Indeed, these status flags, like many others, are "write 1 to clear". That may seem backwards and arbitrary, but it's the way Freescale designed the hardware (and several other companies have also designed their microcontroller peripherals), and for very good reason which I'll explain in a moment....
This code is also very inefficient. It reads unnecessarily FTFL_FSTAT 3 times. Then in each condition, it uses logical OR, which reads FTFL_FSTAT again, then writes it back.
The "write 1 to clear" approach is popular, because it offers 2 advantages:
1: Write-1-to-clear is an atomic operation. With the read-modify-write approach of logical OR, an interrupt can occur after the read instruction, or after the OR instruction. If the interrupt code also manipulates that register, when control returns, the code will write a stale value based on the read that occurred before the interrupt. This is the main reason why write-1-to-clear is so popular in hardware design.
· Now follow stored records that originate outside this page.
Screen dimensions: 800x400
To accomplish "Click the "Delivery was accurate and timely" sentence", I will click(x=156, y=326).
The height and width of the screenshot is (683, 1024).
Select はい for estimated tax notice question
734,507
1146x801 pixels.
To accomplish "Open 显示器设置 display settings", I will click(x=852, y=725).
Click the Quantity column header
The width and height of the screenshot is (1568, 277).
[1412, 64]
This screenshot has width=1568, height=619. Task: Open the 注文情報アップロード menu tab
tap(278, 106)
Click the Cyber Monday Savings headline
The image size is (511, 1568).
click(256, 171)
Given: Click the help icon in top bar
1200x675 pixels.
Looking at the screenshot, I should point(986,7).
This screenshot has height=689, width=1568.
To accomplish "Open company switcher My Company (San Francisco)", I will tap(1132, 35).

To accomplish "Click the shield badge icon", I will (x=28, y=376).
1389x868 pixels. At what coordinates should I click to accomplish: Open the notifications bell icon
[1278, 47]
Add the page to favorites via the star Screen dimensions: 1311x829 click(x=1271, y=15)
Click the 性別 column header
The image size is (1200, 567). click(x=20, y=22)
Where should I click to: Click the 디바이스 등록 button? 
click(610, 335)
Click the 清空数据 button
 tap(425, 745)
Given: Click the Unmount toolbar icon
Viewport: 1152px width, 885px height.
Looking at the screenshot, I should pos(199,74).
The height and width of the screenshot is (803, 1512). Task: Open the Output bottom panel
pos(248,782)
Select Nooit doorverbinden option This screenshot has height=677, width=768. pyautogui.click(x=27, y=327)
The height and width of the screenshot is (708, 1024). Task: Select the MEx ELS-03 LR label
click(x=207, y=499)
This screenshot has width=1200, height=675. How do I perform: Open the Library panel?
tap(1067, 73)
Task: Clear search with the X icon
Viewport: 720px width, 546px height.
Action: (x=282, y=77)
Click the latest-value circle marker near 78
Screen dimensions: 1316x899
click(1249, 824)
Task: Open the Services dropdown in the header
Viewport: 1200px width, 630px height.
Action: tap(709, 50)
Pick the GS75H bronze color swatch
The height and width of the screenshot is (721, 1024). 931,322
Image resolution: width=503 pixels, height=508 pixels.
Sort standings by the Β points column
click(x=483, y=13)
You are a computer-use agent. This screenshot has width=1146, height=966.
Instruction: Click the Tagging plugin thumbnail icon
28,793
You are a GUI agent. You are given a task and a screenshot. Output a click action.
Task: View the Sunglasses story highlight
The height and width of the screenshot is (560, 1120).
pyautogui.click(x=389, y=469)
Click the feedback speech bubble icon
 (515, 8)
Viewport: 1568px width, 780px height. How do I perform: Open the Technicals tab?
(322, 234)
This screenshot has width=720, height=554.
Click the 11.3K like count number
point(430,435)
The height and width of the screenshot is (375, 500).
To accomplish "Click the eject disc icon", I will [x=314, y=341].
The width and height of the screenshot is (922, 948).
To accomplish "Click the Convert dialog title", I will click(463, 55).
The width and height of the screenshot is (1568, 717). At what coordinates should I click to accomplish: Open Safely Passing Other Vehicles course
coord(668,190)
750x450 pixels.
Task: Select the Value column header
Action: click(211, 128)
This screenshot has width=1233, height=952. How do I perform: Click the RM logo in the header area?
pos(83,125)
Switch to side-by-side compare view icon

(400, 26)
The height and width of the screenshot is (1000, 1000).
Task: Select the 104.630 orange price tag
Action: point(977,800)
2: Only writing is faster. Reading requires waiting for the peripheral bridge. Only writing allows the value to be written out to the peripheral bridge, which can complete the actual write to the hardware while the CPU moves on to the next instruction(s).
That entire block of code, which performs at least 3 peripheral reads, and as many as 6 reads and 3 writes, could be replaced by a single write, without ANY slow reads at all. There's no need to read the bits if your goal is only to clear them, and all 3 can be accomplished in a single bus cycle:
FTFL_FSTAT = FTFL_FSTAT_ACCERR_MASK | FTFL_FSTAT_FPVIOL_MASK | FTFL_FSTAT_RDCOLERR_MASK;
The write-1-to-clear feature is meant to enable this very efficient, inherently interrupt safe approach.
Sadly, many programmers are unaware of how to most effectively leverage the advanced features of the hardware.